EXTRACTED TEXT
As of yesterday morning, I am done my exams and therefore, done my first year of university! Time flew by. University was quite an experience. As the oldest child in my family, I had no one close to me to give me advice or tips going in. I learned a lot this past school year, some of which didn’t come from classes. So I thought I’d compile a nice list of really useful tips for anyone starting their first year of university or college (the terms are interchangeable for the most part in Canada). Even if you aren’t in such a position, maybe send this to someone you know who is?

Just a note that some of these tips are specifically for people living on residence and/or away from home for the first time, and are based on my fairly typical university experience.

1. Get sleep. The freedom of being able to stay up as late as you want may be new to some people, but if you have class the next morning, 7 hours of sleep as a minimum is a must. I’m all for staying up super late and then sleeping in on weekends, but not when you have to go sit through the boring lecture by some monotone professor (yes, they exist). Also, power naps do work.

2. Don’t pick early courses. I had two classes at 9, which meant I had to get up at 7:30. If you look at point number one, that meant I had to be in bed by 12:30 at the latest. So instead, try to pick later courses. I swear you won’t hate them as much. Also, if you can, try to have a day off. Those feel great.

3. Sticky notes! They’re fun and handy and can be stuck anywhere around you. Make sure to have a few stacks because they’re great! I would write down smaller homework assignments on sticky notes and put them in front of me on a shelf edge at my desk so I’d always see them. I would also have great pleasure in forcefully ripping one down, crumpling it up and throwing it out when I completed the task.

4. Eat healthy. I sound like my mom, but it’s true. Try and get the food groups and try not to eat junk. I don’t know if the Freshman 15 is a real thing, but you definitely do gain a few pounds at least.

5. Have candy around. To contradict my last point, having candy is the best. It’s great motivation to study or read a few more pages and it tastes good.

6. Use the TV. At my school, you had to pay extra for cable so instead, I opted to livestream my many shows. Livestreaming is great until it gets glitchy or you can’t find a good one. Nothing beats a real TV. In my common room, there was a perfectly good TV with plenty of channels but no one watched it! Some people used it for gaming or would hook up their laptops and stream a movie, but I swear, I was the only person who actively watched the TV. I’d watch while doing laundry or on Friday nights if I had no plans or if I simply didn’t want to livestream something.

7. Keep your desk neat. As I write this, my desk is not as neat as it could be, so I am a bit hypocritical, but for real though. A messy desk is hard to work at, especially when you need something and have to look for it through stacks of textbooks and binders and papers and junk.

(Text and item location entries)
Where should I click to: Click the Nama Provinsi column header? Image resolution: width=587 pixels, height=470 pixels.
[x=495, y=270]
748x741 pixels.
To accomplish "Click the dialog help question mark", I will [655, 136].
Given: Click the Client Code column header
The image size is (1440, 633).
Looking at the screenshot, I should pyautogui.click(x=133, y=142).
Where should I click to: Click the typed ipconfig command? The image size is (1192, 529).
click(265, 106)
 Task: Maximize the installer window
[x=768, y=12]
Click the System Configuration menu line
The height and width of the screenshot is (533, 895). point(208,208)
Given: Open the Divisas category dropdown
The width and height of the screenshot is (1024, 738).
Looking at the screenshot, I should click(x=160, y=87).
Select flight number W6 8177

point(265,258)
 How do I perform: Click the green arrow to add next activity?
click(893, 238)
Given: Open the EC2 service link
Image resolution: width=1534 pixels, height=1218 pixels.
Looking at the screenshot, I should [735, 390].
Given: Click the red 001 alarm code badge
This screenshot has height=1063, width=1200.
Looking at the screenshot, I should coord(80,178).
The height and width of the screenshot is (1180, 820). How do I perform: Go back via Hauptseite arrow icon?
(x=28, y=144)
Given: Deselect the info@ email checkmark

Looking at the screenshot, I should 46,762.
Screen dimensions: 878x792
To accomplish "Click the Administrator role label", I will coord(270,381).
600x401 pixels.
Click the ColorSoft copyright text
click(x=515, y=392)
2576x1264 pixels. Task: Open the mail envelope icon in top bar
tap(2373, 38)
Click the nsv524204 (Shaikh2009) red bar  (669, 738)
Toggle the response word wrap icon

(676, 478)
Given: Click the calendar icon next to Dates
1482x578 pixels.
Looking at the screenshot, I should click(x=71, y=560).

WRITTEN PROBLEM
From the university tips text above, list the short heading that opens each numbered tip.

RIGHT ANSWER
1. Get sleep.
2. Don't pick early courses.
3. Sticky notes!
4. Eat healthy.
5. Have candy around.
6. Use the TV.
7. Keep your desk neat.